REQUIRED TASKS |
1) Decide whether each statement below agrees with the notebook excerpt, answering yes or no and quoting the words of the excerpt that settle it: (a) the answers are turned into embeddings by the function embed_texts; (b) the sliced KS metrics are computed separately for each single condition rather than for pairs of conditions; (c) a prompt without a "type" entry is recorded with the type "unknown".
2) Reproduce the notebook excerpt word for word between "1. Iterate over" and "condition_lookup = build_condition_lookup(CONDITIONS)", inclusive.

EXTRACT TO READ |
This cell ties everything together:

1. Iterate over prompts.
2. For each `(condition, prompt)` pair, generate multiple answers and embed them.
3. For each **condition pair**, compute the sliced KS metrics and corresponding symmetry scores.
4. Collect results in a DataFrame for further analysis.

In [None]:

def build_condition_lookup(conditions: List[Dict]) -> Dict[str, Dict]:
    return {c["name"]: c for c in conditions}


condition_lookup = build_condition_lookup(CONDITIONS)

results = []

for prompt in tqdm(PROMPTS, desc="Prompts"):
    prompt_id = prompt["id"]
    prompt_type = prompt.get("type", "unknown")
    en_text = prompt["en"]
    fr_text = prompt["fr"]

    # Cache answers and embeddings per condition
    answers_by_condition: Dict[str, List[str]] = {}
    emb_by_condition: Dict[str, np.ndarray] = {}

    # Generate answers and embeddings for each condition
    for cond in CONDITIONS:
        cond_name = cond["name"]
        answers = generate_answers_for_condition(
            prompt_en=en_text,
            prompt_fr=fr_text,
            condition=cond,
            n_samples=N_SAMPLES_PER_CONDITION,
        )
        answers_by_condition[cond_name] = answers
        emb_by_condition[cond_name] = embed_texts(answers)

    # Now compute symmetry metrics for each condition pair
    for cond_a, cond_b in CONDITION_PAIRS:
        emb_A = emb_by_condition[cond_a]
        emb_B = emb_by_condition[cond_b]

        sks_metrics = sliced_ks_distance(
            emb_A,
            emb_B,
            n_directions=N_DIRECTIONS,
            random_state=RANDOM_STATE,
        )
        sym = symmetry_from_sks(sks_metrics)

        results.append(
            {
                "prompt_id": prompt_id,
                "prompt_type": prompt_type,
                "condition_A": cond_a,
                "condition_B": cond_b,
                "ks_mean": sks_metrics.mean,
                "ks_std": sks_metrics.std,
                "ks_sem": sks_metrics.sem,
                "ks_ci_low": sks_metrics.ci_low,
                "ks_ci_high": sks_metrics.ci_high,
                "sym_mean": sym["sym_mean"],
                "sym_std": sym["sym_std"],
                "sym_sem": sym["sym_sem"],
                "sym_ci_low": sym["sym_ci_low"],
                "sym_ci_high": sym["sym_ci_high"],
            }
        )

RECORDS SHOWN |

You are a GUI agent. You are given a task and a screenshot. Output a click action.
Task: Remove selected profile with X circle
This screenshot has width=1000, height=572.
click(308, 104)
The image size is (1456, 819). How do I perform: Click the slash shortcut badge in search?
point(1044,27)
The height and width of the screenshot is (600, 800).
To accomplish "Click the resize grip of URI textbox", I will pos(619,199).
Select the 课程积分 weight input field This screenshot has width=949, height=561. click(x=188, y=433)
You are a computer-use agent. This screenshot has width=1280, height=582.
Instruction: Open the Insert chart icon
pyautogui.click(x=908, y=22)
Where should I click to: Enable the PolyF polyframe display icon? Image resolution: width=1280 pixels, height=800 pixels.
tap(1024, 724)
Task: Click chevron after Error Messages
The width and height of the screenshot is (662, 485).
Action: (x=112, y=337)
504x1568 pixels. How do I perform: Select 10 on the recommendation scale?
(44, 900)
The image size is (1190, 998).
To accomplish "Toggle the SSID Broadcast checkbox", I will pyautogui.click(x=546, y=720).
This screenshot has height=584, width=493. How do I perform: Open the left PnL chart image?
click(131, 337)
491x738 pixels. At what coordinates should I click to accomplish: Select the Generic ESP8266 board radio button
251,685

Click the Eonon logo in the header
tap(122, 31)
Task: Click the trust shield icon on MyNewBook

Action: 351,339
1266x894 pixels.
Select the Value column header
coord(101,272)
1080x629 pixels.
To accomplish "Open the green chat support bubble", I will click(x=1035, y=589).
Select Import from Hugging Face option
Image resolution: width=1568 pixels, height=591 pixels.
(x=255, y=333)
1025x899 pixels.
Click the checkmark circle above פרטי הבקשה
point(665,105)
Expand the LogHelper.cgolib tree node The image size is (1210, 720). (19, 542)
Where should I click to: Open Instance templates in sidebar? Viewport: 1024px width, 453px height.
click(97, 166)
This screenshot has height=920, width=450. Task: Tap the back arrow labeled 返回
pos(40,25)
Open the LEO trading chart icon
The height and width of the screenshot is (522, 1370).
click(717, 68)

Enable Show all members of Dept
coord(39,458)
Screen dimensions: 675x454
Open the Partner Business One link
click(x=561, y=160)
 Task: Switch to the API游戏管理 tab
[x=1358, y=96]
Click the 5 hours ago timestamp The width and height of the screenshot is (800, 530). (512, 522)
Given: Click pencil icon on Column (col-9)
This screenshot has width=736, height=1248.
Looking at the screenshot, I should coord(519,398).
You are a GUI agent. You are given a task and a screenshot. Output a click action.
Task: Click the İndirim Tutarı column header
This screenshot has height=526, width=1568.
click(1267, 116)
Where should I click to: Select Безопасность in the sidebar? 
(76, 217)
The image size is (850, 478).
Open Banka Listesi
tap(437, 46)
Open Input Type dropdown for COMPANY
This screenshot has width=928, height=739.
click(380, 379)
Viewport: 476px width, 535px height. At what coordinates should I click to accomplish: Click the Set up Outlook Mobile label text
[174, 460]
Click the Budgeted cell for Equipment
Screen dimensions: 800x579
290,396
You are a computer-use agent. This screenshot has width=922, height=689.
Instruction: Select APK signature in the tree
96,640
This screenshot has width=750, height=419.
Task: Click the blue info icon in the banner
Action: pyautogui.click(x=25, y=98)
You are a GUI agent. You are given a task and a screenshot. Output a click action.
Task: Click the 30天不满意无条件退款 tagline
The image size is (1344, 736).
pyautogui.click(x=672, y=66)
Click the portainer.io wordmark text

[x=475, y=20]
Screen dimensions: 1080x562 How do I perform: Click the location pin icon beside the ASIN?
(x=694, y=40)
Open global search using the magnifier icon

YOUR WRITTEN ANSWERS |
1)
(a) Yes: "emb_by_condition[cond_name] = embed_texts(answers)"
(b) No: "for cond_a, cond_b in CONDITION_PAIRS:"
(c) Yes: "prompt_type = prompt.get("type", "unknown")"

2)
1. Iterate over prompts.
2. For each `(condition, prompt)` pair, generate multiple answers and embed them.
3. For each **condition pair**, compute the sliced KS metrics and corresponding symmetry scores.
4. Collect results in a DataFrame for further analysis.

In [None]:

def build_condition_lookup(conditions: List[Dict]) -> Dict[str, Dict]:
    return {c["name"]: c for c in conditions}


condition_lookup = build_condition_lookup(CONDITIONS)